The U.S. Department of Health & Human Services (HHS), Office for Civil Rights (OCR), recently issued a Notice of Proposed Rulemaking (NPRM) that would prohibit the use or disclosure of protected health information (PHI) to investigate and prosecute patients, providers, and others involved in the provision of reproductive health care. The proposed rule is intended to strengthen HIPAA’s Privacy Rule to protect patient-provider confidentiality and prevent private medical records from being used against people seeking or providing lawful reproductive health care.
The NPRM follows in the aftermath of the Supreme Court’s decision in Dobbs v. Jackson Women’s Health Organization which overturned its ruling in Roe v. Wade. After the Dobbs decision, President Biden signed Executive Order 14076, directing HHS to consider taking action to further protect sensitive reproductive health care information and patient-provider confidentiality. The proposed changes to HIPAA’s Privacy Rule would only apply where the disclosure is “primarily for the purpose” of investigating or imposing liability with respect to reproductive health care in states where such health care is lawful or protected by Federal law, regardless of whether the investigation or proceeding arises in the same or a different state. In all other situations, covered entities would still be permitted to use and disclose PHI as permitted by HIPAA.

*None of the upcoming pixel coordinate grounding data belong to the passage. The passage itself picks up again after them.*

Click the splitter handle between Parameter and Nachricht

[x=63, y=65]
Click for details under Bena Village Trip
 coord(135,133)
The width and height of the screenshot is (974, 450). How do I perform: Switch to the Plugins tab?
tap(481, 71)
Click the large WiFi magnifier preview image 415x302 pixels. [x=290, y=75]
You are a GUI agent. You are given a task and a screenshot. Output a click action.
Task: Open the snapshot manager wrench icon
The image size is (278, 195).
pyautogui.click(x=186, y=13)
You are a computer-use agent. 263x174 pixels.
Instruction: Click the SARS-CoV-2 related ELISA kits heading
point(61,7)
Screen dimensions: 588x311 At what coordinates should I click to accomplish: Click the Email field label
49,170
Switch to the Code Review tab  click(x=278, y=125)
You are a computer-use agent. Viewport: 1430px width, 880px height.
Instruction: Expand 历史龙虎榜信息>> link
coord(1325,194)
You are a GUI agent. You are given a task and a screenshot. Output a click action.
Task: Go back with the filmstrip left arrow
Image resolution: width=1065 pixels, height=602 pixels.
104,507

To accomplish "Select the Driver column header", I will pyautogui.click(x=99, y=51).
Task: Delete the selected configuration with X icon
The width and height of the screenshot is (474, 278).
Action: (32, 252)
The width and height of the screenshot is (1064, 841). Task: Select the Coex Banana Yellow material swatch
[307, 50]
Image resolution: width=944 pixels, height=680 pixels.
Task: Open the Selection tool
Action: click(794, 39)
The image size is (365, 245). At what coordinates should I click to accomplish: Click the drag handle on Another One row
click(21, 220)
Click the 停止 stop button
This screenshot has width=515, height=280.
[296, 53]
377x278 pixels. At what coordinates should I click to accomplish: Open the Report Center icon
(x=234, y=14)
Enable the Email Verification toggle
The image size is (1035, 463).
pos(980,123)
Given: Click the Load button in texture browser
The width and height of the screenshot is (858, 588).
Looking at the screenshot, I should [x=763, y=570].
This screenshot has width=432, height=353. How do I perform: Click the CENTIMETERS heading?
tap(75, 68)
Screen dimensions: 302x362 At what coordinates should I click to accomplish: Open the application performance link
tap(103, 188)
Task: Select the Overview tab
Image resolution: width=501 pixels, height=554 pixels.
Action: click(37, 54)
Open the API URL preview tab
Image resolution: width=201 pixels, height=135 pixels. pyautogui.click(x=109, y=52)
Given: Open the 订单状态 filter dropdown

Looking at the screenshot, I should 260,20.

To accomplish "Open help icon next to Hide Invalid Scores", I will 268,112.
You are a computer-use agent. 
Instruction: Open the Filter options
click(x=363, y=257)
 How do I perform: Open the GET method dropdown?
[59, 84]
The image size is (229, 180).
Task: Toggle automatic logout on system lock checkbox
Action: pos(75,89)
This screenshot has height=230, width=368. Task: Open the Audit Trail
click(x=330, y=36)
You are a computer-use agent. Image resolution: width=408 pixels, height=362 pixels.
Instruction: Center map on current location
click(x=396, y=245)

OCR’s proposed rule would extend additional privacy protections for providers, insurers, patients, and others to safeguard PHI when that information otherwise would be disclosed or used to identify, investigate, sue, or prosecute someone for seeking, obtaining, providing, or facilitating lawful reproductive health care. Under the proposed rule, reproductive health care includes but is not limited to prenatal care, abortion, miscarriage management, infertility treatment, contraception use, and treatment for reproductive-related conditions such as ovarian cancer.
The requirements in the NPRM, if finalized, would require covered entities to obtain attestations from those requesting reproductive health care information. Under the proposed rules, covered entities will be required to obtain signed attestations from the requestors of PHI related to reproductive health care for health oversight activities, for judicial and administrative proceedings, for law enforcement purposes, or to coroners and medical examiners before using or disclosing the PHI to the requesting party. The attestations must verify that the use or disclosure is not for a prohibited purpose. Where a covered entity determines that the attestation was materially false, they are required to terminate the use or disclosure of the PHI. Covered entities would also need to revise and redistribute their Notices of Privacy Practices to include information on prohibited uses and disclosures.
Covered entities should review the NPRM and submit comments on the proposal to HHS during the 60-day comment period. In the meantime, the current HIPAA Privacy Rule remains in effect, and the existing Privacy Rule permits, but does not require, certain disclosures to law enforcement and others, subject to specific conditions.